Comments on: "Open Adoption Roundtable #20: Someday Siblings" (3)

  1. What a tangled web we weave….

    I just realized that since Bluebell has two brothers in her adopted family (who are also adopted and have different birthparents) there is the very real possibility of including FOUR sets of additional “half” brothers and sisters to her future family ties. (The birthparents of both of her brothers are not together and there is a snowball’s chance in hell of those couples having any more children together, so it multiples by two). I wasn’t really thinking about Bluebell having relationships with those kids but by default I guess somehow she will.

    The equation is getting complicated. No wonder I was always bad at math!

    • KatjaMichelle said:

      And here is where I come off as a bit of a hypocrite. I don’t actually consider KidBrother’s bio siblings as Kidlet’s siblings (although it doesn’t really matter who I consider what the Kids will make their own decisions as they get older).

      Kidlet met (some of?) them when they went to adopt KidBrother, but as far as I know that was the only contact the family has really had with Kidlet. KidBrother’s adoption is theoretically open, but the family has chosen not to have ongoing contact. (it’s complicated, but not my story to tell). I actually WISH KidBrother’s bio sibs had a relationship with both boys to lay the foundation for the type of relationship I hope Kidlets someday sibs will have.

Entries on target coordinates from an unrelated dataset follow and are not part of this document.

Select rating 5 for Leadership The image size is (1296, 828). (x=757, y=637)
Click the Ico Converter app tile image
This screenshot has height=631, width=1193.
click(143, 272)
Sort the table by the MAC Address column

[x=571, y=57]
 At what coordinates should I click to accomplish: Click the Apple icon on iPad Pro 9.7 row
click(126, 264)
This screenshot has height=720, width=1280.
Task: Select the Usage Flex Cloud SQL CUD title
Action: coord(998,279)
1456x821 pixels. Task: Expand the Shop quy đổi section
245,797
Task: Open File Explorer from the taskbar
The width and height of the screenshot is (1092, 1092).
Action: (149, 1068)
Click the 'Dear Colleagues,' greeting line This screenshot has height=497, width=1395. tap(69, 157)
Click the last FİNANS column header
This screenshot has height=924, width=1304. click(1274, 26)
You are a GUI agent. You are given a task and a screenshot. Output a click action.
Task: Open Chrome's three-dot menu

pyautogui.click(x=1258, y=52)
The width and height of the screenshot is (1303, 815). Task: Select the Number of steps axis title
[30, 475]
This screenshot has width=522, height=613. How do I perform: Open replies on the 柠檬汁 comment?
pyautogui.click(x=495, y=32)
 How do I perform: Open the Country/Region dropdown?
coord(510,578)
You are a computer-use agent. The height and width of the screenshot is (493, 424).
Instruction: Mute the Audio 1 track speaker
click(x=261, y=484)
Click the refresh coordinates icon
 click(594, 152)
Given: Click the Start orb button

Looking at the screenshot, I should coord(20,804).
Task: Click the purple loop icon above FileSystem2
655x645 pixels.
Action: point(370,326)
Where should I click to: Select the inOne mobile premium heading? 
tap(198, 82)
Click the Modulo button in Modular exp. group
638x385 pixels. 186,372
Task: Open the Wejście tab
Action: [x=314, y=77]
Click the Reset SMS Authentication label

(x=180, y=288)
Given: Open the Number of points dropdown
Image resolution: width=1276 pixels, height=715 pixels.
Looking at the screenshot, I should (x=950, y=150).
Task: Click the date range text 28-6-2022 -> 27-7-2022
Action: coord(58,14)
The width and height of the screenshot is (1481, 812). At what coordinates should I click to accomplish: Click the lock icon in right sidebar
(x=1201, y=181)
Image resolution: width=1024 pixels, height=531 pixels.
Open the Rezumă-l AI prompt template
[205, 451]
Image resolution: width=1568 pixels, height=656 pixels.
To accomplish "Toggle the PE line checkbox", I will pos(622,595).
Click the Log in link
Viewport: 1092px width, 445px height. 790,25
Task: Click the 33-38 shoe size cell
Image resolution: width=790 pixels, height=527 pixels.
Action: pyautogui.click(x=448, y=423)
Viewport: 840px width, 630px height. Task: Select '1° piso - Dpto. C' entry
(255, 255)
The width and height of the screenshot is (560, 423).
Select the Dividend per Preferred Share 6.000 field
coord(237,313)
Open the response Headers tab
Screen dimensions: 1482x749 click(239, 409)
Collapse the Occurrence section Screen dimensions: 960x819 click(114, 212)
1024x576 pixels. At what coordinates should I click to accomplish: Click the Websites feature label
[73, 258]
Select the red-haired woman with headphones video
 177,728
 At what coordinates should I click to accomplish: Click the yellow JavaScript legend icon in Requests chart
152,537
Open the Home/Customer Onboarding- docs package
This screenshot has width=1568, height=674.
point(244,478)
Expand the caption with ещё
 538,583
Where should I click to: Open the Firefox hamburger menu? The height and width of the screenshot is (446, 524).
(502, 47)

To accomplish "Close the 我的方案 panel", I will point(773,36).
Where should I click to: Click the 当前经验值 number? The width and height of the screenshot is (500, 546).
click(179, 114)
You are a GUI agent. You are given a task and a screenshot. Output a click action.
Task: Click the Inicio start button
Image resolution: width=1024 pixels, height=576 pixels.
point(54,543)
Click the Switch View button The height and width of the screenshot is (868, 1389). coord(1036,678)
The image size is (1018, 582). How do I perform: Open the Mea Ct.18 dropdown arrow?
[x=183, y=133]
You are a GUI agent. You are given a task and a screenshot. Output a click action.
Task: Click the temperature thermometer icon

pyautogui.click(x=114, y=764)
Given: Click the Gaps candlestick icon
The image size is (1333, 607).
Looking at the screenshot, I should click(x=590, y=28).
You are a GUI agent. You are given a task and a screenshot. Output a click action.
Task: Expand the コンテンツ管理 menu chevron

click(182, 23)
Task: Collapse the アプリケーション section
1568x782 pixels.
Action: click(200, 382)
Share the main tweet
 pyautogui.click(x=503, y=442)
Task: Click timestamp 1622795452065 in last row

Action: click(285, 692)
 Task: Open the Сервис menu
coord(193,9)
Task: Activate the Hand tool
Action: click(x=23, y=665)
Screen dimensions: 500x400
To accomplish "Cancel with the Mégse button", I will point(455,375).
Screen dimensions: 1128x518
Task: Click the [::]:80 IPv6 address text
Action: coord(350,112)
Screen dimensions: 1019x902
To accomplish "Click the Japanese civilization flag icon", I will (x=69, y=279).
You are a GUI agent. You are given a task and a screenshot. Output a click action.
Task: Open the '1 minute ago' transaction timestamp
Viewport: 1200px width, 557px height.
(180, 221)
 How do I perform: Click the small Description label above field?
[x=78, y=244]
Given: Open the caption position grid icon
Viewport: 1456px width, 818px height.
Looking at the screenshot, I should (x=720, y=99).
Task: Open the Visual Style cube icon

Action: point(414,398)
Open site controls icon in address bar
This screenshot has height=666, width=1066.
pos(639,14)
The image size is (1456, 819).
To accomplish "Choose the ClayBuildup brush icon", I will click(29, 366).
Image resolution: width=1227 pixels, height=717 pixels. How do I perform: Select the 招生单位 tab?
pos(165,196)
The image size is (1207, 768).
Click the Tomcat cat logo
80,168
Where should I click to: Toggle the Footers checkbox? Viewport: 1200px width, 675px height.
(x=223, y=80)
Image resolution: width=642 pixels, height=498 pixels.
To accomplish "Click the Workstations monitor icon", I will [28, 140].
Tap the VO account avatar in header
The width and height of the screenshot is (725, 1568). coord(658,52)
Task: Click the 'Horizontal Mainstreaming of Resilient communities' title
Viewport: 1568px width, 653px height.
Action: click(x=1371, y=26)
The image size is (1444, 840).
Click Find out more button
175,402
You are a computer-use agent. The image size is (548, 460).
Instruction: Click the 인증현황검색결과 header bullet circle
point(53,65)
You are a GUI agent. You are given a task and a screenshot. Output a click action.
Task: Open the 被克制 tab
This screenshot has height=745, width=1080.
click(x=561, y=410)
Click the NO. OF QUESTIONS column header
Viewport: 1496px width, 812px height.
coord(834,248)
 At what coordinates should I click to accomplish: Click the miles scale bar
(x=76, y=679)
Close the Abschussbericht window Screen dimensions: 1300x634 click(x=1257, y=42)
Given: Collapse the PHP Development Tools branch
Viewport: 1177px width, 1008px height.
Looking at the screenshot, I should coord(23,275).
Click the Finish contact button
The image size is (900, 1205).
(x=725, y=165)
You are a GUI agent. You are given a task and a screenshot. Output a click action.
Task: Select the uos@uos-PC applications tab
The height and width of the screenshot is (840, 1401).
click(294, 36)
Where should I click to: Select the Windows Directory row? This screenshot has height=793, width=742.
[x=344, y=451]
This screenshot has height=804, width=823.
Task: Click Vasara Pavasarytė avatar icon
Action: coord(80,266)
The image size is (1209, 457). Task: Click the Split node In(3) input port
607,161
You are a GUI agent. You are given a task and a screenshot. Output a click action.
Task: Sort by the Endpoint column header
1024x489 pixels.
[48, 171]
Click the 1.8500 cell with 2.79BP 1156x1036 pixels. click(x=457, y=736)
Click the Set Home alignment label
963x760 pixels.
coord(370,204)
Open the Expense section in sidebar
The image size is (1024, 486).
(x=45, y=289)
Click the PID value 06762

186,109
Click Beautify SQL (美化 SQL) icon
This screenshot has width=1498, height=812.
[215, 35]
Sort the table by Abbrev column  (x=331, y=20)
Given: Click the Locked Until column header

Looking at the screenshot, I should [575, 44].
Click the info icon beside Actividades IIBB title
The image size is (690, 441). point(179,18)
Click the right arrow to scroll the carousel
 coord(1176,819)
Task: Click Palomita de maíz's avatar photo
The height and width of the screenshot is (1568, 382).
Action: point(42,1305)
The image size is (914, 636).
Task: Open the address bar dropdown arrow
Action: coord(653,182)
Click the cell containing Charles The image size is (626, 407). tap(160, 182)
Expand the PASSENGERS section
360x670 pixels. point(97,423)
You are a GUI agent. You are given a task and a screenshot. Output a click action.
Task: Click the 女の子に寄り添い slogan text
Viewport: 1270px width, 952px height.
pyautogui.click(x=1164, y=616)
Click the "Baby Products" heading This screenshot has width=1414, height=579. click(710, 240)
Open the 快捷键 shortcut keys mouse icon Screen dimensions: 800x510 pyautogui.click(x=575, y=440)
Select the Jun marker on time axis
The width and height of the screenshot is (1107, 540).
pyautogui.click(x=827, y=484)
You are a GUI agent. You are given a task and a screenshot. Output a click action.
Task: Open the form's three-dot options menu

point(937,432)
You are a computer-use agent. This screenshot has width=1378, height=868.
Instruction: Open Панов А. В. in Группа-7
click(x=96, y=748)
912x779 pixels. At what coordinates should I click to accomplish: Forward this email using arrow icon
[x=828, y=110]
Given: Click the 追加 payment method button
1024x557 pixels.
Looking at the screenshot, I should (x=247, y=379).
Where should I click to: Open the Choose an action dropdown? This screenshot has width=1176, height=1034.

      I suppose I have no right to expect relationships between KidBrother and any children I have in the future. However, based on the amount of contact I have with the entire family (including visits) I do see it happening I just also see it being super complicated…and I have never been good at math either 🙂

  2. Ya know, here’s another instance when I think the (English) language we have is just not sufficient to describe the situation. The lable “brother” or “sister” or whatever in these extended families created through adoption may not be right, but I have little doubt that your future children WILL have a relationship with KidBrother, and it will be significant to them all, because it is important to you.

    I have definitely met families where close friends are “Aunties” or step-fathers are “Daddy,” which leads me to feel that the labels should describe the intensity of the relationship, rather than the actual blood or legal connection.

    (Sorry to highjack with another rant about how language might interfere with reality!)